> Task brief
Take every line from the records below that includes the word "flag".

------------------------------------------------------------------------

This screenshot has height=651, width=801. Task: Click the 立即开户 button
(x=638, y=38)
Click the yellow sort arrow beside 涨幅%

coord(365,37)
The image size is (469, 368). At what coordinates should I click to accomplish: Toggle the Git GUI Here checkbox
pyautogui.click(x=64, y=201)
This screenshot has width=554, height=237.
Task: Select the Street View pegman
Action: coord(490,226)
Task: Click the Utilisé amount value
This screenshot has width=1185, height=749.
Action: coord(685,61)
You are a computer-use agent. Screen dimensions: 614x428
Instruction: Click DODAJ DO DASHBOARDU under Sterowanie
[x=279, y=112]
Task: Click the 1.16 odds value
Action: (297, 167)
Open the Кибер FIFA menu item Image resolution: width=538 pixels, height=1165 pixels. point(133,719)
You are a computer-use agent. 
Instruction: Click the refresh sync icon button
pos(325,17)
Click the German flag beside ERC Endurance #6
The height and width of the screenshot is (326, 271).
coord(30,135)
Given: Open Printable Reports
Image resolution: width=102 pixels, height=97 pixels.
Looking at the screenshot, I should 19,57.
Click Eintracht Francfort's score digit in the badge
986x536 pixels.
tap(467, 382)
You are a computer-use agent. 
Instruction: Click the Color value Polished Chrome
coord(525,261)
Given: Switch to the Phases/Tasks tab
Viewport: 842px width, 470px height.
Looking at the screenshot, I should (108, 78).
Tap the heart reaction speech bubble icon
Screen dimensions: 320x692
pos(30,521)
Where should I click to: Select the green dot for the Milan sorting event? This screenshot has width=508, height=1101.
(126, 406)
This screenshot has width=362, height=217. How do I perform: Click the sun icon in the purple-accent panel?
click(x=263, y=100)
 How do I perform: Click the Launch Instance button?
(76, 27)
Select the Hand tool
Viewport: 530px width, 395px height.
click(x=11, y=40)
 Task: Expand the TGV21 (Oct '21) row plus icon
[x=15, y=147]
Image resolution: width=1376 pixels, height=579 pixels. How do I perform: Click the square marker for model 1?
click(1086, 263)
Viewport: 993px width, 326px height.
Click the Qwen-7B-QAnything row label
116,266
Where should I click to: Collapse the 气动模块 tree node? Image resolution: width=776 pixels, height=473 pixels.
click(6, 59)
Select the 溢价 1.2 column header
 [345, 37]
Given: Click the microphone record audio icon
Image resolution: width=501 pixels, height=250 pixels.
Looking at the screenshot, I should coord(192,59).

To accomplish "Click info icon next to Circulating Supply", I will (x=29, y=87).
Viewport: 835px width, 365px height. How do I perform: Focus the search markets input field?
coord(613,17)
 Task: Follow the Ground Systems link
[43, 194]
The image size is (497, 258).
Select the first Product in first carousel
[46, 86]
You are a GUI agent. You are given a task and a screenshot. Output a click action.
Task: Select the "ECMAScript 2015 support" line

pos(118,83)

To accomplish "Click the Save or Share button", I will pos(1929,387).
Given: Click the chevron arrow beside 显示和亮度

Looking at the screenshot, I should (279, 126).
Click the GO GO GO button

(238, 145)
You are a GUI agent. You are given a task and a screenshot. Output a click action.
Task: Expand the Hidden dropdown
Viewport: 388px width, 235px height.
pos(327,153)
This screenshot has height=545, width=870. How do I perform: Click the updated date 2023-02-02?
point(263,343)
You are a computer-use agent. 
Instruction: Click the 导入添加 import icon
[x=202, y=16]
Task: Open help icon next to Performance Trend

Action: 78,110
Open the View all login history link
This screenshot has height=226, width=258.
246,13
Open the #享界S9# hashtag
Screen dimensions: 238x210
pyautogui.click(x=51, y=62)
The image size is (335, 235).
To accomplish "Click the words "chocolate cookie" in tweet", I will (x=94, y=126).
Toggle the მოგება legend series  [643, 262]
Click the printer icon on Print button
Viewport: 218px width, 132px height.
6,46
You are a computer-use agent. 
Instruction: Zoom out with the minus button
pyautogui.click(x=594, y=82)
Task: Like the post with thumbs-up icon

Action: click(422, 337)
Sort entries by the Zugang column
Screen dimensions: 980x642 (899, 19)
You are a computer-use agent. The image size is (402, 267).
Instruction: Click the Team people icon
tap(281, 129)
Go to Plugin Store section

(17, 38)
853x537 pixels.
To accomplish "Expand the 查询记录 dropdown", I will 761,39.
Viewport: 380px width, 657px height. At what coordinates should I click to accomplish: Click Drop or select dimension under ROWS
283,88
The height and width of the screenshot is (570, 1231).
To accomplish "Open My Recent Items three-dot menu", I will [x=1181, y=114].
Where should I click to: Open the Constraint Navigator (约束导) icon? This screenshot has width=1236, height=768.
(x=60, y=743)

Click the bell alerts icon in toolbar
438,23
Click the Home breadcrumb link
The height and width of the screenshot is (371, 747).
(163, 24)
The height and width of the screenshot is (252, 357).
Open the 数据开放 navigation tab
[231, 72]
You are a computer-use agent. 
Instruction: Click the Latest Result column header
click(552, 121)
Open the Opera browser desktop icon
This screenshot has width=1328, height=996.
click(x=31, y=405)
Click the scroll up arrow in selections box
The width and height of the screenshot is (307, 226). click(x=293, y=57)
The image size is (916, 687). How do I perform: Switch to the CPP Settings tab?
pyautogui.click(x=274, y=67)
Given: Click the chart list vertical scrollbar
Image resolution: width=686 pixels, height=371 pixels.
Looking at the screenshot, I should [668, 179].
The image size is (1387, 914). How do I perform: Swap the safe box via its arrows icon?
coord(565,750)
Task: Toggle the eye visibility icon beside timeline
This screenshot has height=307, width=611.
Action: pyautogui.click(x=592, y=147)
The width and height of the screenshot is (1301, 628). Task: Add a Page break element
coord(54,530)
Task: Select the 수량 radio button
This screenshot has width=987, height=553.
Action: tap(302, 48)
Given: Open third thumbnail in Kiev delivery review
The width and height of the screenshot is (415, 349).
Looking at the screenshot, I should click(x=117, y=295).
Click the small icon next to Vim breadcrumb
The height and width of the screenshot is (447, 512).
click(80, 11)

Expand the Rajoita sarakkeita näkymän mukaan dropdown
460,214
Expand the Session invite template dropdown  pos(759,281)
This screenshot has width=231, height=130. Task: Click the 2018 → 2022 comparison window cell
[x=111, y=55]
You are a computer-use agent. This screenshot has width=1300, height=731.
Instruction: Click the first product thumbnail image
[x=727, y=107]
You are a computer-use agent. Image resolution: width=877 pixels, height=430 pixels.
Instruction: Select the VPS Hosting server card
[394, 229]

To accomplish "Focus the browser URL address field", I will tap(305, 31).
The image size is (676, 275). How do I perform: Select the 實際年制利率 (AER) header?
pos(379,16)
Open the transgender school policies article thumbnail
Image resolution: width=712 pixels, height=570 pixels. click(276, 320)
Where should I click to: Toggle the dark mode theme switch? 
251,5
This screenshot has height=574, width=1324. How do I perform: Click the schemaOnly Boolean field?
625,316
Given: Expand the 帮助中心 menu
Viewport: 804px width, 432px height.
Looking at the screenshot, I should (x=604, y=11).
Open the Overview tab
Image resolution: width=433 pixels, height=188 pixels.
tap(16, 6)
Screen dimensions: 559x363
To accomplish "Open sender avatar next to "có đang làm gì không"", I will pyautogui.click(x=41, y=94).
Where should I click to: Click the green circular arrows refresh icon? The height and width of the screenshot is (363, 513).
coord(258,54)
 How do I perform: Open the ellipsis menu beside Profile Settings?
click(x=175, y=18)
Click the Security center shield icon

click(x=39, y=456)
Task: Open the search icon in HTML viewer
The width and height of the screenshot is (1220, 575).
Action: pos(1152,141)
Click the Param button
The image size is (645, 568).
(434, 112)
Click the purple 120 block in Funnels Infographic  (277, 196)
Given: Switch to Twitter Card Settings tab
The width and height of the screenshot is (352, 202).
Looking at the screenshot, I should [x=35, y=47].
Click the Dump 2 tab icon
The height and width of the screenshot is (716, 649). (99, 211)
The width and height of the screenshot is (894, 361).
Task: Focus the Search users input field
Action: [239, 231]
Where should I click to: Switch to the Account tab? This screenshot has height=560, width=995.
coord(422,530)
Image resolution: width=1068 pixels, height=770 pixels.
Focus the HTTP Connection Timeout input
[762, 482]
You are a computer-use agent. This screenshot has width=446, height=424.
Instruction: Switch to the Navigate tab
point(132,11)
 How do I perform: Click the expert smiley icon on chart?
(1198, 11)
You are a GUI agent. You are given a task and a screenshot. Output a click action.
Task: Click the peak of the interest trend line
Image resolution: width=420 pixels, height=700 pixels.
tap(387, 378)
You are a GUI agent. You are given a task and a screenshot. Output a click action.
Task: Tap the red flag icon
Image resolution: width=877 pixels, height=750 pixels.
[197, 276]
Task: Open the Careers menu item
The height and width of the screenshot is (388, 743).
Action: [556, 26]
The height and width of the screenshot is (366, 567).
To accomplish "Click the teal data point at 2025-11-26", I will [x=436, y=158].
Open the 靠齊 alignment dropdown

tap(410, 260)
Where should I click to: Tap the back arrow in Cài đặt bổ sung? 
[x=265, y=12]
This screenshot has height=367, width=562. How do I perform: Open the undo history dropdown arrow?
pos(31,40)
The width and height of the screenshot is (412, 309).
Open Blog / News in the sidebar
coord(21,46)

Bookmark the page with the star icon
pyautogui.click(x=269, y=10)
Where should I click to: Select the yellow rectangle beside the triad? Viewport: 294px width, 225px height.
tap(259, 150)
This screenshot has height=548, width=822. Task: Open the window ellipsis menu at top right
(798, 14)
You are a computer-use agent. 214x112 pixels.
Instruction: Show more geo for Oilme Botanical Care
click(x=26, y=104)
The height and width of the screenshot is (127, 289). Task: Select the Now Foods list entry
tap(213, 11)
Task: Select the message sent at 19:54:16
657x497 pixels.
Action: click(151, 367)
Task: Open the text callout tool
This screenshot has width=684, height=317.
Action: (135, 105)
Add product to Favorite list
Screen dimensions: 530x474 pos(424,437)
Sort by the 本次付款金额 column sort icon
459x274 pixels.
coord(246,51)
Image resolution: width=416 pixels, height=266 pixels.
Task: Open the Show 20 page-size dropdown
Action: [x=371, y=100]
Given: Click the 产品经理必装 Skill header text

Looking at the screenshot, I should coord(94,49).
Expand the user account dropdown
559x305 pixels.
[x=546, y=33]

------------------------------------------------------------------------

> Output below
Click the German flag beside ERC Endurance #6
Task: Tap the red flag icon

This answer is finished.